Prepare the Final Draft of Your Business Plan
When you have a working draft of your business plan, look at the document as a whole to make sure that all the pieces fit together. For example, your company overview should reflect your mission statement, your assessment of the business environment should be in sync with your business strategy, and your company strategy should support goals and objectives.
If your plan is a team effort, devote extra effort to a review of the overall document. Sometimes the right hand doesn’t know exactly what the left hand is doing, even when you have a solid outline for everyone to work from. The best way to catch inconsistencies or omissions is to have all the members of your planning team read your draft plan in its entirety.
Ask for feedback about your business plan
After the draft makes its way to a more polished version, enlist the help of people who haven’t been involved along the way. Outside readers will see the document with fresh eyes and are more likely to catch discrepancies or places where the language isn’t crystal clear.
As you enlist help for this review, invite people who aren’t afraid to tell it like it is — even if that means giving you a thumbs down on parts of your plan. Be clear that the plan is a working draft and that you welcome any and all comments, positive or negative.
But also ask your critics to provide constructive help. If something isn’t working in the plan, ask them to tell you why and to suggest ways to fix the problem.
Don’t panic if your reviewers come back with all sorts of suggestions or constructive criticism. This just means that they’re doing exactly what you asked by helping you identify problems and fix them now — before your plan hits the desk of a banker, investor, or business partner. A little criticism won’t hurt; it will make your business plan much more effective.

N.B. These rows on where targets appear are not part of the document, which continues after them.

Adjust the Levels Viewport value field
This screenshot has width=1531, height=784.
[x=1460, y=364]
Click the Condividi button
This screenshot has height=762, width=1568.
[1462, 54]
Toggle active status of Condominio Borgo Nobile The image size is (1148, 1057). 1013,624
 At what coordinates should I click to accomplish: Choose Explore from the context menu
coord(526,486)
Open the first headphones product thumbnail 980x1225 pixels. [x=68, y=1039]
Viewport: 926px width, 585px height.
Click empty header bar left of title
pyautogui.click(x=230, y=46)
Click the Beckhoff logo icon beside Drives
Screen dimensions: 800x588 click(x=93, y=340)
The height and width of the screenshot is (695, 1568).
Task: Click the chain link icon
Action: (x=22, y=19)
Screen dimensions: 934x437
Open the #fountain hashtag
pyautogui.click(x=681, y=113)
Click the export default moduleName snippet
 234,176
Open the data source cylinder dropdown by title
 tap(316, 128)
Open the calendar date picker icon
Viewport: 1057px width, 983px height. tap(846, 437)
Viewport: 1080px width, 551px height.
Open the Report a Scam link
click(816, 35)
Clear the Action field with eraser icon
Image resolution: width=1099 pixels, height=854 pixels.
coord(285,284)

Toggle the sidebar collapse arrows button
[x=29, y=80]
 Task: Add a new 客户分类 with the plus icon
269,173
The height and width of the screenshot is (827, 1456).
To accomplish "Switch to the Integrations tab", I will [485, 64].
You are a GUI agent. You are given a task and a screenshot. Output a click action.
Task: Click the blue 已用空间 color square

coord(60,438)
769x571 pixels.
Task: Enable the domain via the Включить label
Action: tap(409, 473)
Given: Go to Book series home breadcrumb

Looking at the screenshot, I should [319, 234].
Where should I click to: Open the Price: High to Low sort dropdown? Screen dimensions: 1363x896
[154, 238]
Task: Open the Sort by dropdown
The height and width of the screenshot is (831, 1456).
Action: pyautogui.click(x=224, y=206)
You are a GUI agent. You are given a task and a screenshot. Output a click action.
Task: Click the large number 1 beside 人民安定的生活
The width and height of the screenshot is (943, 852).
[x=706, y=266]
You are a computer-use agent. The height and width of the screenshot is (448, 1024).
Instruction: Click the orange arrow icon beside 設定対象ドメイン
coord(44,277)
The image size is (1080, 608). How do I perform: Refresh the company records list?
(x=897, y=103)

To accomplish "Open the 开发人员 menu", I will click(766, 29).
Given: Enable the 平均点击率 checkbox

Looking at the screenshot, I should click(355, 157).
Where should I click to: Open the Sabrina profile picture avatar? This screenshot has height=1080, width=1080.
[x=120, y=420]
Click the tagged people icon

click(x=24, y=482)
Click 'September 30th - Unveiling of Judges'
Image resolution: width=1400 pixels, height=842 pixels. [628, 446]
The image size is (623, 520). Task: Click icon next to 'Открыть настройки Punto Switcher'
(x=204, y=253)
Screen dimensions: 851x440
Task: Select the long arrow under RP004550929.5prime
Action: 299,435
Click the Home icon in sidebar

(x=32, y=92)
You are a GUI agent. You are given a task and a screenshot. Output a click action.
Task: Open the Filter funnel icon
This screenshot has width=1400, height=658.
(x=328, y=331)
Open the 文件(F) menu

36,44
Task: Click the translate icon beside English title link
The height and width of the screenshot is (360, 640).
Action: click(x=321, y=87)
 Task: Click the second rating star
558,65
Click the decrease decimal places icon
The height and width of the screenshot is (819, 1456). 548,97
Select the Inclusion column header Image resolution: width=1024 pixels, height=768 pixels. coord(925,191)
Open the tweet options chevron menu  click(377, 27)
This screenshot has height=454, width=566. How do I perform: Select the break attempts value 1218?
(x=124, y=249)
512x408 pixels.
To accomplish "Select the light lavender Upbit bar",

Schedule a business plan review and revision now
It’s hardly news to you now that a strong business plan — and an ongoing business planning process — is the key to success. Before you dot the last i and cross the last t of your written plan, put another kind of plan in place: a timetable for when you will begin the process of reviewing and revising your plan.
Our suggestion is to reevaluate your plan once a year. If your business hits a rough patch, however, or if it’s growing very fast, you may need to revisit your plan more often. This is especially true if your business is technology- or web-based. In these cases, remember that you don’t have to undertake the entire process. You can focus in on the relevant sections of the plan — marketing, for example — and leave the rest in place.